_Фрагмент текста_
+++

Москва, 11/24-го февраля 1922 г.

Мой дорогой!

Эти дни у меня под Вашим знаком, столько надо сказать Вам, что руки опускаются!

Или же — правая к перу! — Стихотворному, — ибо не одним пером пишешь письмо и стихи.

И весомость слов — иная.

Хочется сказать нелепость: стихотворное слово столь весомо, что уже не весит, по таким векселям не дано платить в жизни: монеты такой нет.

А многое из этого, что мне НАДО сказать Вам, уже переросло разговорную речь.

Не: пытаюсь писать Вам стихи, а: пытаюсь Вам стихов не писать. (Сейчас увидите, почему.)

Знаете, раньше было так: иногда — толчком в грудь:

Свинья! Ни одного стиха человеку, который — человеку, которому…

И внимательное (прослушав) — «Не могу. Не ясно». — И сразу забывала.

+++

_Задания к тексту_
- A) Выпишите из письма отрывок, начиная со слов «Москва, 11/24-го февраля» и продолжая до слов «слов — иная.» включительно.
- B) Ответьте на вопросы по письму.
(i) В каком городе и какой датой помечено письмо?
(ii) Какая рука, согласно письму, должна быть «к перу»?
(iii) Какие слова в последней строке письма заключены в кавычки?

_Записанные данные_
+++

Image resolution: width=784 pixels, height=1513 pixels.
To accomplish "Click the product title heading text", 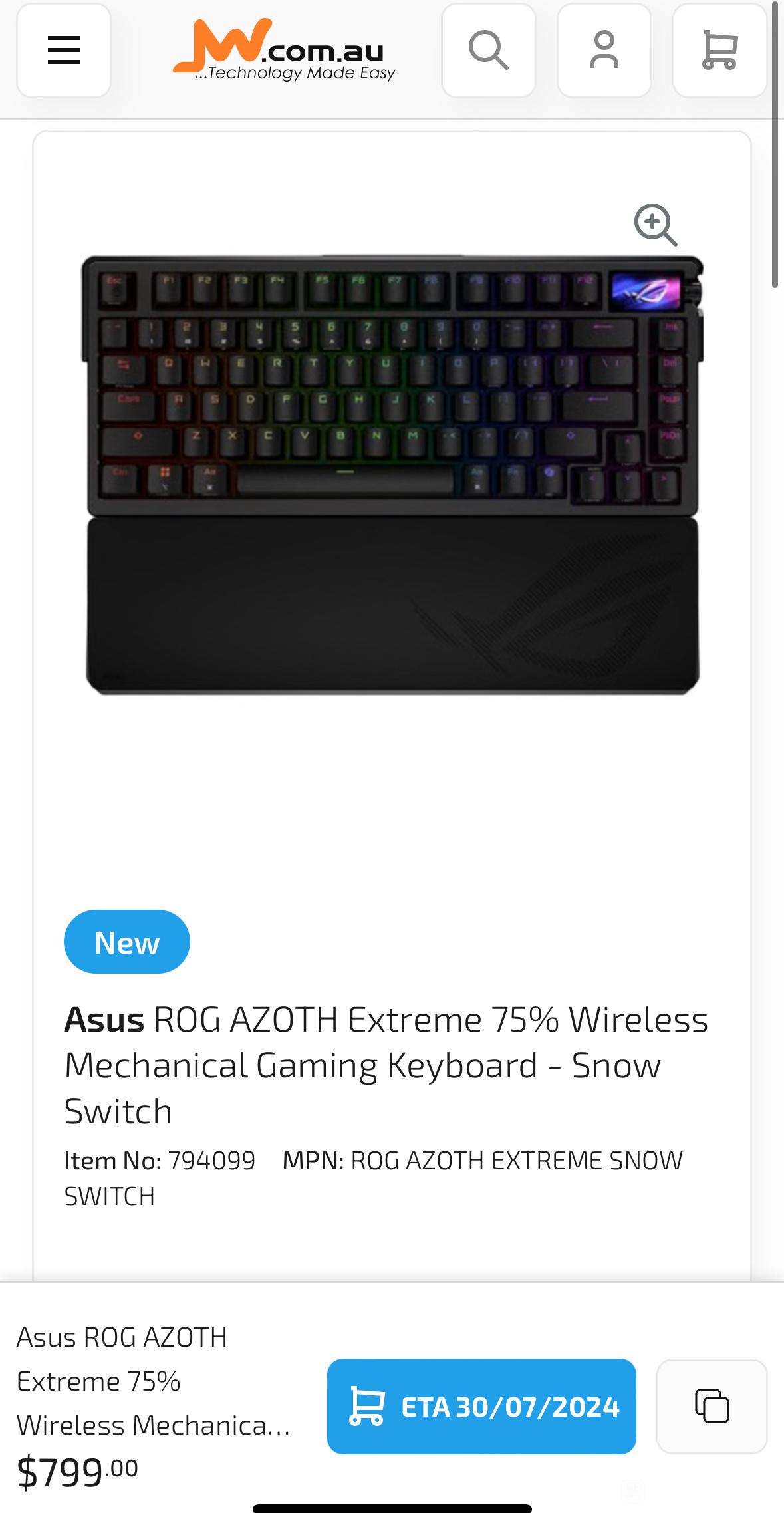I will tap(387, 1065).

+++

_Ответы_
- A)
Москва, 11/24-го февраля 1922 г.

Мой дорогой!

Эти дни у меня под Вашим знаком, столько надо сказать Вам, что руки опускаются!

Или же — правая к перу! — Стихотворному, — ибо не одним пером пишешь письмо и стихи.

И весомость слов — иная.

- B)
(i) В Москве, 11/24-го февраля 1922 г.
(ii) Правая.
(iii) «Не могу. Не ясно».